Comeback mit Klang: Wie sich die Kultmarke Revox neu erfindet
Zwischen Studer-Mischpulten, Master-Tapes und Multiroom-Speakern erfindet sich Revox neu. Der Schweizer High-End-Produzent für Audio-Equipment bleibt dabei trotzdem ganz bei sich. In Dietikon wird aus der Tradition eine Zukunftsstrategie. Das Ziel? Ein Comeback auf Weltniveau.
Was Patek Philippe bei den Uhren, de Sede bei den Möbeln und Davidoff bei den Zigarren ist, ist Revox im Audio-Bereich: ein Schweizer Qualitätsversprechen mit grosser Geschichte.
Gegründet 1948 im Zürcher Oberland von Willi Studer (1912-1996), erreichten die beiden Namen Revox und Studer bald Weltruhm. Revox bei den Tonbandmaschinen, Studer als Technik-Ausstatter der weltbesten Aufnahmestudios.
Im Chedi verbaut
Revox hatte zwar stets ihren fixen Platz bei musikaffinen Innenarchitekten, Ausstattern und Fachhändler-Installateuren. Im Chedi in Andermatt verrichten zum Beispiel Revox-Geräte ihren Dienst.

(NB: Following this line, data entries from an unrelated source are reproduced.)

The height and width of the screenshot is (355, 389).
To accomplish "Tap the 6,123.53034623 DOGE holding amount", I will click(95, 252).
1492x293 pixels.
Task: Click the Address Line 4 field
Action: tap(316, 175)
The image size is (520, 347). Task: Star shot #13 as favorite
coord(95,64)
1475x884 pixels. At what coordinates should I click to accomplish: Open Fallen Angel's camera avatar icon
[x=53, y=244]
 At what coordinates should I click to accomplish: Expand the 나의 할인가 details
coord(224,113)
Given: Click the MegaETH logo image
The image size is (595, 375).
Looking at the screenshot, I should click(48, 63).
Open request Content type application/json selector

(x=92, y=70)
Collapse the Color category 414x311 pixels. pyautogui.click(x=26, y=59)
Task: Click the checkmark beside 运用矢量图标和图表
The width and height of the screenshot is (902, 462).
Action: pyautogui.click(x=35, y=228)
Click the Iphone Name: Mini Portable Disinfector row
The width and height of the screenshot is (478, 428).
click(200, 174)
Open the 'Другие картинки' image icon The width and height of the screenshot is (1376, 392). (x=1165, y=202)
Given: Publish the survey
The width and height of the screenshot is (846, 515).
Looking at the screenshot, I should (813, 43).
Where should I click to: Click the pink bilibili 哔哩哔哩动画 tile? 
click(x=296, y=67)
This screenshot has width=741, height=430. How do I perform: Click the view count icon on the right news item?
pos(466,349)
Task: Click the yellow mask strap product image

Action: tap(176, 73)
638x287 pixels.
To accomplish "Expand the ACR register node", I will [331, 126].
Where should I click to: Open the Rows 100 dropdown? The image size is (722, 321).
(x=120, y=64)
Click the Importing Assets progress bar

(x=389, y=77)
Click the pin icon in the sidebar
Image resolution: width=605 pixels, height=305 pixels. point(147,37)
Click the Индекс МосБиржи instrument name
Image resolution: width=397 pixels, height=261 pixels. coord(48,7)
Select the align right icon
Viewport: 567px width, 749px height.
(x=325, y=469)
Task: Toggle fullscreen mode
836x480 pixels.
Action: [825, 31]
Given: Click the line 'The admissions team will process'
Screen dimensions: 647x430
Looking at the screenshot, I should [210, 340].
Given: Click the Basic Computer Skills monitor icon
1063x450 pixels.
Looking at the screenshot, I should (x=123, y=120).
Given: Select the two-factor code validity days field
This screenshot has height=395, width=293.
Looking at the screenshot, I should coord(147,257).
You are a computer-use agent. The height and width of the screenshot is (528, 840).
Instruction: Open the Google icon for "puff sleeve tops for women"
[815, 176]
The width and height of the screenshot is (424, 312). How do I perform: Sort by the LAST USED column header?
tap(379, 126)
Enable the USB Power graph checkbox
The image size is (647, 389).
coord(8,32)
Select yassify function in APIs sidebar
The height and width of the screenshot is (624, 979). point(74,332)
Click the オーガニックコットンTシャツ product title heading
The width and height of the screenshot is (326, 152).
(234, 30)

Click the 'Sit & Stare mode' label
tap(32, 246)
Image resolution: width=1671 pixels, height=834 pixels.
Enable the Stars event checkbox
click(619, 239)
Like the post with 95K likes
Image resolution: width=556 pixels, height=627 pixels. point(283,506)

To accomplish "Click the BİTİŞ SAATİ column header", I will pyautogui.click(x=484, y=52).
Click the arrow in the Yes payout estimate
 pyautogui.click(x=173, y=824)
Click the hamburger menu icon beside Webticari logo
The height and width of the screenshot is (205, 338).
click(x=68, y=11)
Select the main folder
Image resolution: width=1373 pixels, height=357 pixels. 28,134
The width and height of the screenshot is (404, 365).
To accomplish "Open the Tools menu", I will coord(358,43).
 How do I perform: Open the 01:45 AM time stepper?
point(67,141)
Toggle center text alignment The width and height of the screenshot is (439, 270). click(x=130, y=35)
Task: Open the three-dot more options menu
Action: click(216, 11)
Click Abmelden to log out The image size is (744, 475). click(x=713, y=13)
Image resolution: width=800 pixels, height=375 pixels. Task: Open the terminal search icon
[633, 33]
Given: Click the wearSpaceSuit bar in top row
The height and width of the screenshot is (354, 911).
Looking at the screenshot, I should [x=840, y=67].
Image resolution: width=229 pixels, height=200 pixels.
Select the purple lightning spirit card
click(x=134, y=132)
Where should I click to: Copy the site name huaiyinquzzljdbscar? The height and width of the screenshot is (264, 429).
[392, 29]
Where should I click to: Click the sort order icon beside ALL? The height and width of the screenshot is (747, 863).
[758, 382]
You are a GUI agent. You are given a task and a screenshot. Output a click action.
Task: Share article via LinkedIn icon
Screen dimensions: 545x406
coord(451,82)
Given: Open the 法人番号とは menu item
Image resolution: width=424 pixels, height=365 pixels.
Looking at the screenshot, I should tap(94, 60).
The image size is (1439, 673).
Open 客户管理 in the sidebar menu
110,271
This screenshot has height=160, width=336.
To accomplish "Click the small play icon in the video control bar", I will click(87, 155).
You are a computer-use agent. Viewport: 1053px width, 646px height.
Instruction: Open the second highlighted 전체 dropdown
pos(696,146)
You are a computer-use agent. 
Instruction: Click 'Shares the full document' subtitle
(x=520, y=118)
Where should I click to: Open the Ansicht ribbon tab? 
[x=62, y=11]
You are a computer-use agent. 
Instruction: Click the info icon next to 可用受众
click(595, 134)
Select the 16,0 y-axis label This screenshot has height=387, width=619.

Aber in der breiten Öffentlichkeit war es in den letzten zwei, drei Jahrzehnten etwas ruhiger geworden um die Marke.
Wiedergeburt der Bandmaschine: Neue Revox B77 MK III. (Bild: zVg)
Wuchtige Klänge
Das will Eigentümer Beat Frischknecht jetzt ändern. Und wie!
Ein Sommerabend in Dietikon, etwas ausserhalb von Zürich: Zum ersten Mal öffnet die neue Revox World ihre Tore. Im lichten, grosszügigen Atrium des neuen Erlebniszentrums dreht sich das Spulenrad eines legendären Tonbandgeräts. Die alten Lautsprecher füllen die über 600 Quadratmeter grosse Fläche wuchtig aus.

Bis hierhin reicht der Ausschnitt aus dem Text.